In this climate, great works of literary merit are routinely rejected. I side with Amazon in the Hachette dispute. You can Google Amazon Hatchette dispute to read the story about the legal brawl. In short, Amazon wanted to reduce the price of Hachette books sold on the website. And Hatchette wouldn’t comply so Amazon delayed the shipment by a week or two of every Hachette book sold on the website.
Though Amazon shot dirty pool in doing this I do side with Amazon as opposed to the big publisher.
As a disc jockey on a college radio station in the 1980s, I played bands that were signed to indie record labels. The spirit of this DIY ethic is alive and well in the publishing world today. Defying the conservative, money-grubbing big publishing houses is possible and necessary in today’s literary climate for a lot of authors.
I read between 30 and 35 books every year. Thus I’m confident in my judgment of what makes a book good and what books shouldn’t be published. Plenty of great books have to get self-published because their authors don’t write formula thrillers like James Patterson or Douglas Preston.
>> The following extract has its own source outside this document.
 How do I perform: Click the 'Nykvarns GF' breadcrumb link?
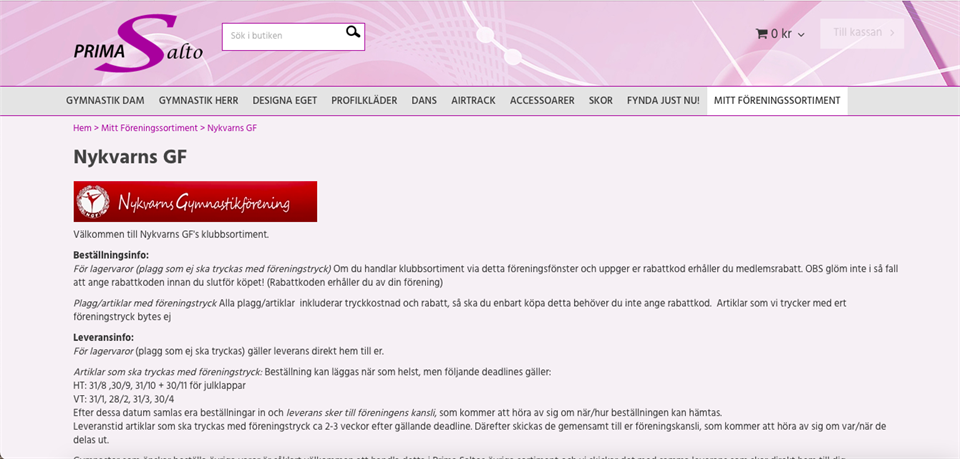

Just like rock bands had to sign with indie record labels in the 1980s, a lot of authors today have to sign with independent publishing houses or go totally out on their own to bring out their books.
I will write in the coming weeks about how you can craft your own narrative to tell your story. You might want to get published or you simply might want to write things down for your own review.
Either way, if you have a story in you, you deserve to tell it in your own original way.